__WORK REQUEST__
The answer must be an exact copy of the lines from the one containing "This screenshot has" through the end of the records, with the pictures left out.

==========

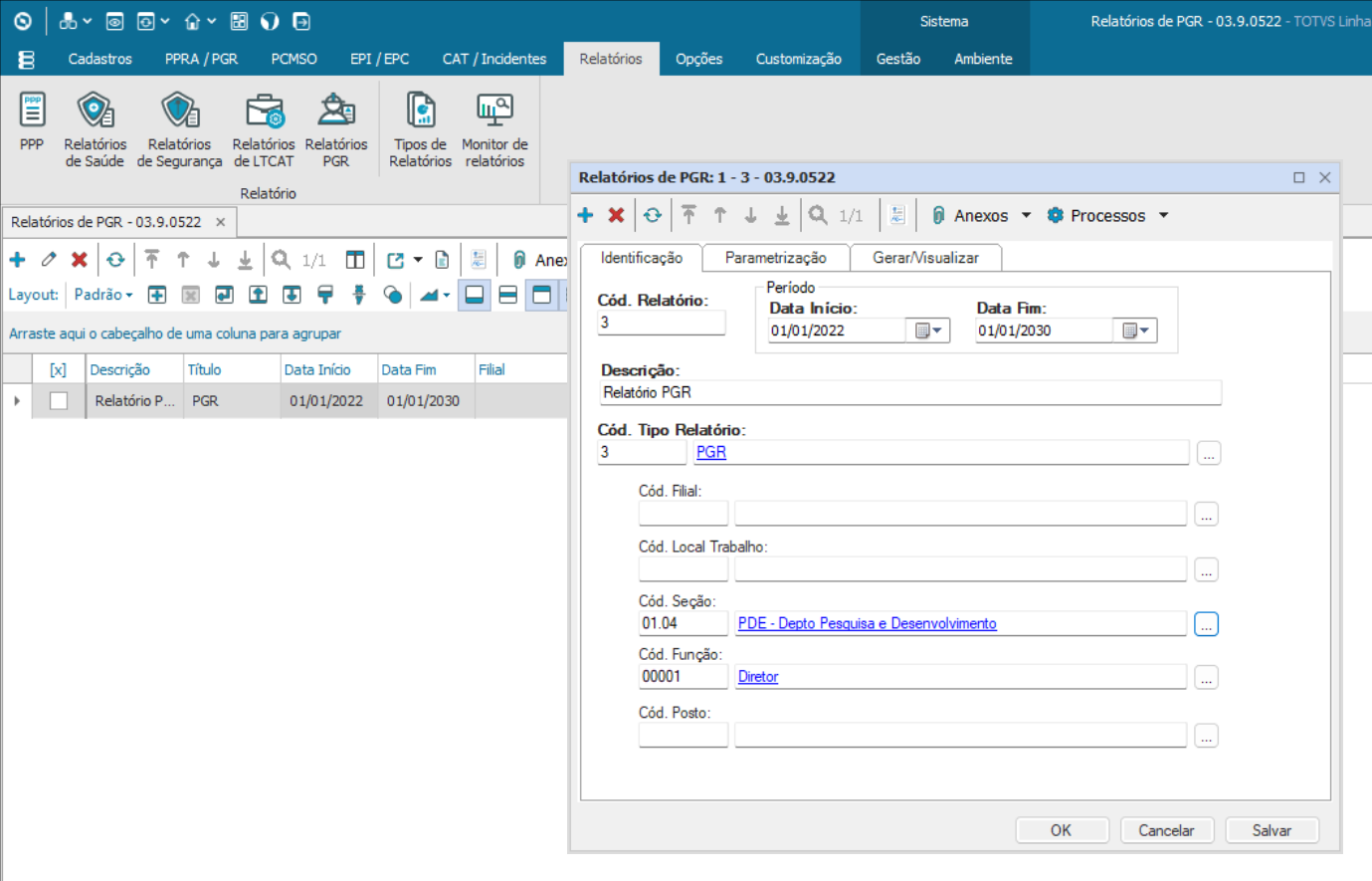Screen dimensions: 1372x881
Task: Open the PCMSO menu
Action: click(x=294, y=59)
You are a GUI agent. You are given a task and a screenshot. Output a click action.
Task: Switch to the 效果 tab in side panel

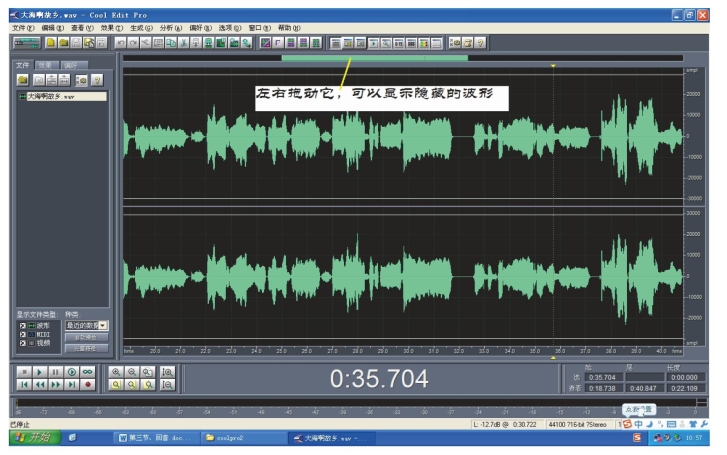[x=47, y=65]
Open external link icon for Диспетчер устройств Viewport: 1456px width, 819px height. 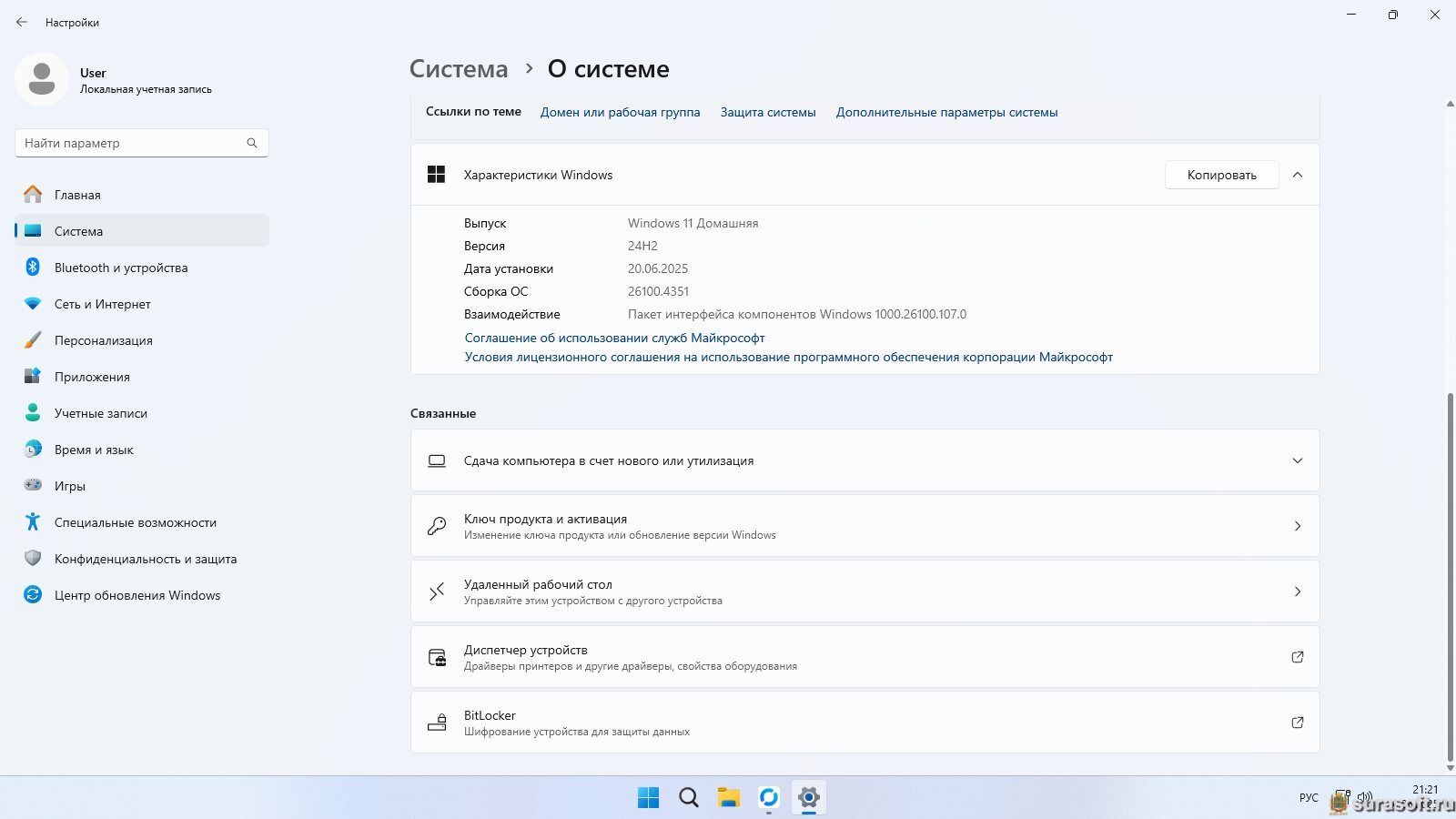(1297, 657)
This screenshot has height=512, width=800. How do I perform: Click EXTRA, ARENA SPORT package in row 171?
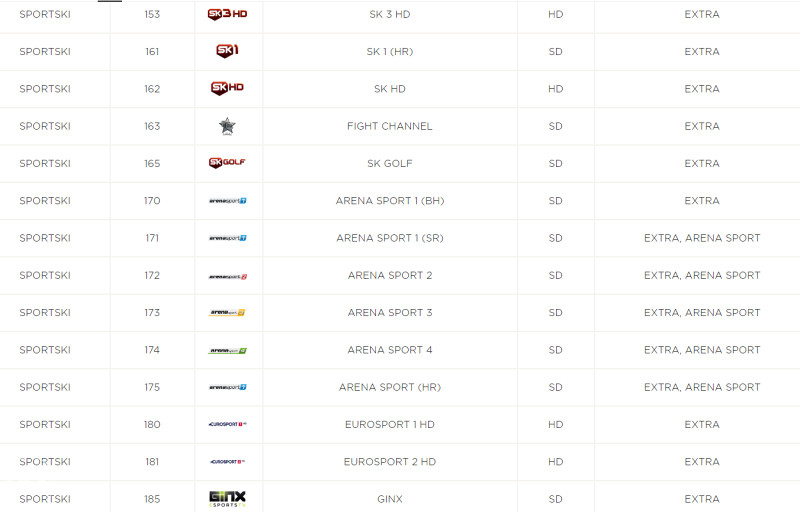tap(702, 238)
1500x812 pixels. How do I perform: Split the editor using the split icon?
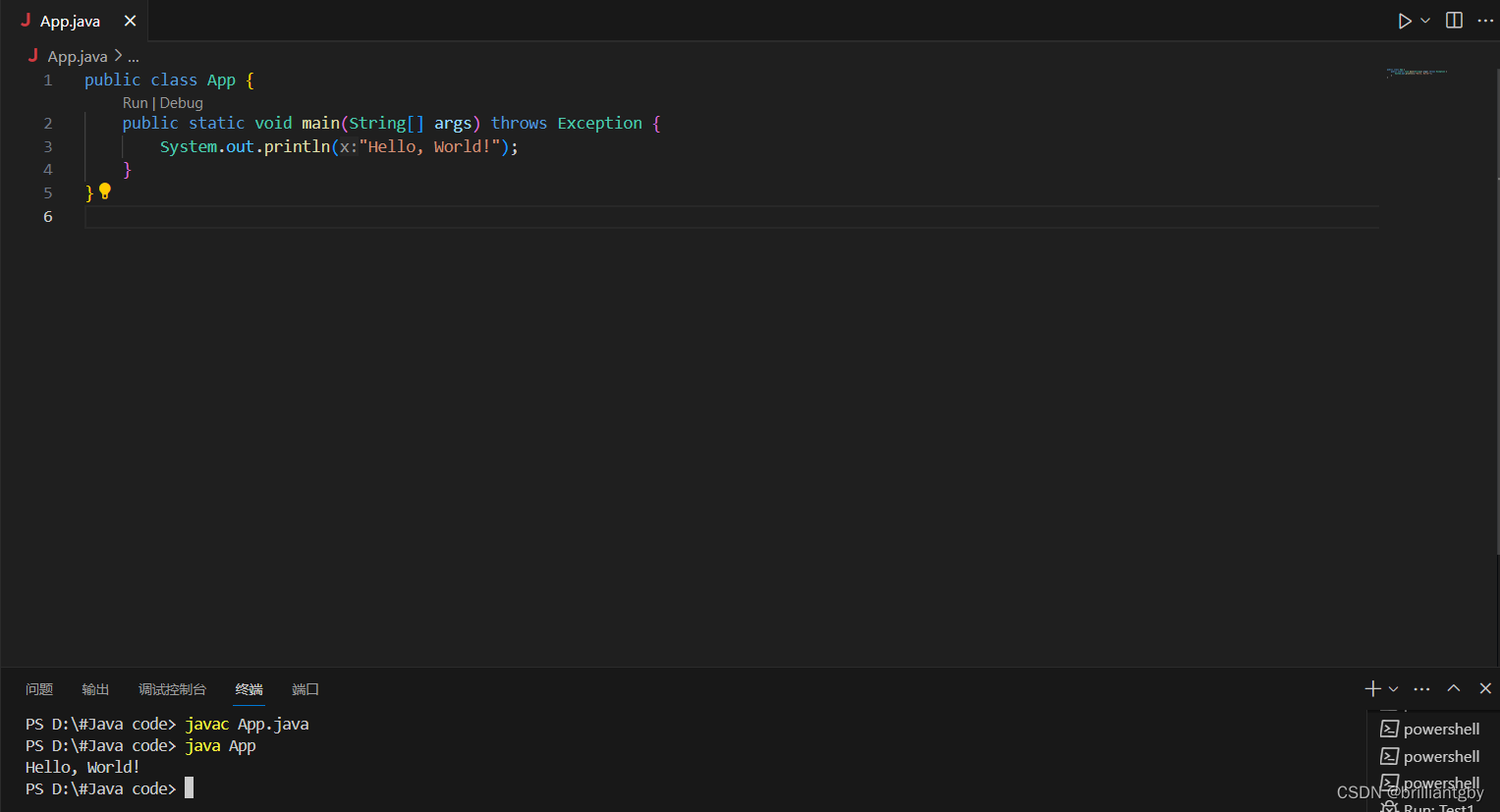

==========

__SOLUTION TO THIS PROBLEM__
This screenshot has height=512, width=800. How do I perform: Click EXTRA, ARENA SPORT package in row 171?
tap(702, 238)
1500x812 pixels. How do I perform: Split the editor using the split icon?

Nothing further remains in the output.